I was trying to explain attractiveness to my daughter as she was looking at youtube etc. I was saying that for all the kardashians lecturing us all about beauty etc no men actually find her and her weird figure attractive (even her own husband is gay allegedly;) ) Attractive is being healthy and dynamic and vital - it's sort of like the vitality of youth.

Interesting, as ime men find the KK look of tiny waist big hips/ass very attractive, particularly younger ones who have been brought up with it as the current aesthetic. Yes KK is a very exaggerated version, but I think high waist/hip differential is generally considered very attractive as an indicator of fertility?
Mango101 · 14/08/2021 12:27

@znaika

But what is the Biology? I am not a biologist- surely we all want healthy and strong and able to reproduce successfully? That would mean younger in women and fertile looking in older women, and young and virile in men.

I was trying to explain attractiveness to my daughter as she was looking at youtube etc. I was saying that for all the kardashians lecturing us all about beauty etc no men actually find her and her weird figure attractive (even her own husband is gay allegedly;) ) Attractive is being healthy and dynamic and vital - it's sort of like the vitality of youth.

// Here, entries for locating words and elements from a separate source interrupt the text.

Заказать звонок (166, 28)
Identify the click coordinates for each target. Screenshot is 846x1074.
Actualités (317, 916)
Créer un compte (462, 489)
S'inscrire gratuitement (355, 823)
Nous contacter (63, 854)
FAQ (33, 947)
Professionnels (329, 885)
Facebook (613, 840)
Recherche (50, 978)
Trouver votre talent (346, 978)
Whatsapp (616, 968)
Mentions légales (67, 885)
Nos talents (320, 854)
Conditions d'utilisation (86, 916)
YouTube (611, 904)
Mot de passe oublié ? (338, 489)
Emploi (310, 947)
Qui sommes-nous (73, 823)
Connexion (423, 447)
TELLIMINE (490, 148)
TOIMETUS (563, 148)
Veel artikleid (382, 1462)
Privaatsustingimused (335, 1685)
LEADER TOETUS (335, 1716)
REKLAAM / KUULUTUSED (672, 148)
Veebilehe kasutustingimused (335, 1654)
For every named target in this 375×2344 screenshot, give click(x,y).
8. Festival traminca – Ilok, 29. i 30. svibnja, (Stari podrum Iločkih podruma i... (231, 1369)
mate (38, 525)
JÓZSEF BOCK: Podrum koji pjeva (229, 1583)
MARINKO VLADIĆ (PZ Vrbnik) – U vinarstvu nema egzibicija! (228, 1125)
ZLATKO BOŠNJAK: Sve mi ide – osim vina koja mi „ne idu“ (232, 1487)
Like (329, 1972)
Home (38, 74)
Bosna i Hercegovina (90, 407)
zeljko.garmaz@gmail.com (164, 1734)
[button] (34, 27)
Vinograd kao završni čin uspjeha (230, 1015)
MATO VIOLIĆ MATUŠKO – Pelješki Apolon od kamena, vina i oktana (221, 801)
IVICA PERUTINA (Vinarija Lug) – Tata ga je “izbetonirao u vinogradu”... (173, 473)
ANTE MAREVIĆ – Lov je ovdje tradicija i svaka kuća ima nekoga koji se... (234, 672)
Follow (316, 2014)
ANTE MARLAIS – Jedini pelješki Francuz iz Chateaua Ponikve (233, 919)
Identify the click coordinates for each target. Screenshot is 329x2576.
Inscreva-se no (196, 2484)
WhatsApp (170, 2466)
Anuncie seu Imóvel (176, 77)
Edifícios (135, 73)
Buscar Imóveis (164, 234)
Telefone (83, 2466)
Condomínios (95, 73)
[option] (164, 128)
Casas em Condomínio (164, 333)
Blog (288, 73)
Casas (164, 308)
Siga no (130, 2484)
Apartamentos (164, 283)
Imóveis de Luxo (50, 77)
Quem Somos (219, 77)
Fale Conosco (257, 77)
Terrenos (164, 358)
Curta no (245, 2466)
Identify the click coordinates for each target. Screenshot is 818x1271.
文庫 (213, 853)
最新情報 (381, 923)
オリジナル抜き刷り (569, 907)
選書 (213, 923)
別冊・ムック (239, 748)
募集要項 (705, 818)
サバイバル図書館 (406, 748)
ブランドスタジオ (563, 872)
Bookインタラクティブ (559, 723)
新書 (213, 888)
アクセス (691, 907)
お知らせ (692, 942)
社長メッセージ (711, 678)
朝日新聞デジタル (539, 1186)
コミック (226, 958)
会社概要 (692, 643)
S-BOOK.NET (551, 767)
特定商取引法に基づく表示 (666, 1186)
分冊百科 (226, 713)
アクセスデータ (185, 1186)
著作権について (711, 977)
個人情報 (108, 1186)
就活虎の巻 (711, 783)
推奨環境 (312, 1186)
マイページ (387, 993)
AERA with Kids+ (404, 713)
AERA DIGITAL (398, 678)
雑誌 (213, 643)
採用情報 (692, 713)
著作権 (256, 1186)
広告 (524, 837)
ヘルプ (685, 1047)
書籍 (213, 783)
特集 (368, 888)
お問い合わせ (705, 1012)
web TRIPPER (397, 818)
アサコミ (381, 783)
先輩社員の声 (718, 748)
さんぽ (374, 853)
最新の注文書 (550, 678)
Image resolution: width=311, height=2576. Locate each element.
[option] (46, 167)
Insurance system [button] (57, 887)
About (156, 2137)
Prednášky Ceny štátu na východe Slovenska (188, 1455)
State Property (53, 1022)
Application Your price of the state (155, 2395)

Yes totally, both men and women favour 'attractive young' people - as these traits tend to be correlated to better breeding success - fitter, healthier, eg better hips for childbearing, bigger muscles for fighting tigers etc

However for women (evolutionarily speaking) they also need a partner who will provide for them during pregnancy, childbirth, child-rearing etc. This requires different traits - maturity, status, affluence etc. Which are usually correlated with being older.